Assigned task
Determine how many lines in the records include "computer". Write the number and nothing more.

━━ Input material ━━

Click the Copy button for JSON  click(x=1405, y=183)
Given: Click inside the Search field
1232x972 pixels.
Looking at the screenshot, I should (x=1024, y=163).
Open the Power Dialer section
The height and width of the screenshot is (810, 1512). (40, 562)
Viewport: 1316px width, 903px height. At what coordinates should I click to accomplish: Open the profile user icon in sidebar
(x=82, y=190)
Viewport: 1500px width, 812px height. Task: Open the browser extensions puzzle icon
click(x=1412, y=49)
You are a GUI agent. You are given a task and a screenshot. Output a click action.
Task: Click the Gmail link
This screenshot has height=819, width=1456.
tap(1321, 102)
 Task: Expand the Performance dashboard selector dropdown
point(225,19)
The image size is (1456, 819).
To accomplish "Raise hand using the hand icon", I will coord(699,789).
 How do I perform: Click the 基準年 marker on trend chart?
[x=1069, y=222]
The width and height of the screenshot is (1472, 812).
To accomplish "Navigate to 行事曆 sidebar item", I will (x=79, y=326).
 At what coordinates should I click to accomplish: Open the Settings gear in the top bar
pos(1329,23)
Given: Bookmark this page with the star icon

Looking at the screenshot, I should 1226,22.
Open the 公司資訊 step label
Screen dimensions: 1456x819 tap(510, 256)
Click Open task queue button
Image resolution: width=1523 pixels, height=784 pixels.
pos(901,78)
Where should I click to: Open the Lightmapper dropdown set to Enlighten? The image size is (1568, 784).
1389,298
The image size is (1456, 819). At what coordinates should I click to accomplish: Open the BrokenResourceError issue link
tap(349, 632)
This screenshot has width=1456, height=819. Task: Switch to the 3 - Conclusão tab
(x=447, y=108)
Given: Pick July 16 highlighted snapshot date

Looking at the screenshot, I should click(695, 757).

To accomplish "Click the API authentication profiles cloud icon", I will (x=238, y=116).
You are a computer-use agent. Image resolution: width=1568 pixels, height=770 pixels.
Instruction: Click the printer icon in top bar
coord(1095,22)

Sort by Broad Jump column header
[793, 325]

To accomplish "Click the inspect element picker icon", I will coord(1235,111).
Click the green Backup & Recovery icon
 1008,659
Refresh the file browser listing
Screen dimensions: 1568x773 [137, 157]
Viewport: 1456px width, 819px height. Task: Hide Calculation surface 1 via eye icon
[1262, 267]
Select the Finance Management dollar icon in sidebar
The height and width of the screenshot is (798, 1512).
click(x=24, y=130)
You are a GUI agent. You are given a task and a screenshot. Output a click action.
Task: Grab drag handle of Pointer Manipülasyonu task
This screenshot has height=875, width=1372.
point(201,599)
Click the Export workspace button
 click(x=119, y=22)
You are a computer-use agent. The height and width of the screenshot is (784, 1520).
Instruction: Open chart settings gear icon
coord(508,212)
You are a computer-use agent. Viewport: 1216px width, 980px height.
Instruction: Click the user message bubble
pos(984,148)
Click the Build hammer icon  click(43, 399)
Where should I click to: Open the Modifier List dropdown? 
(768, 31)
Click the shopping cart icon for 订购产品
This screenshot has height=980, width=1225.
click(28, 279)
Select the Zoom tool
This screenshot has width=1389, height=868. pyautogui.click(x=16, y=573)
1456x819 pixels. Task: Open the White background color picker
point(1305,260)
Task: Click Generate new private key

━━━

Exercise result
3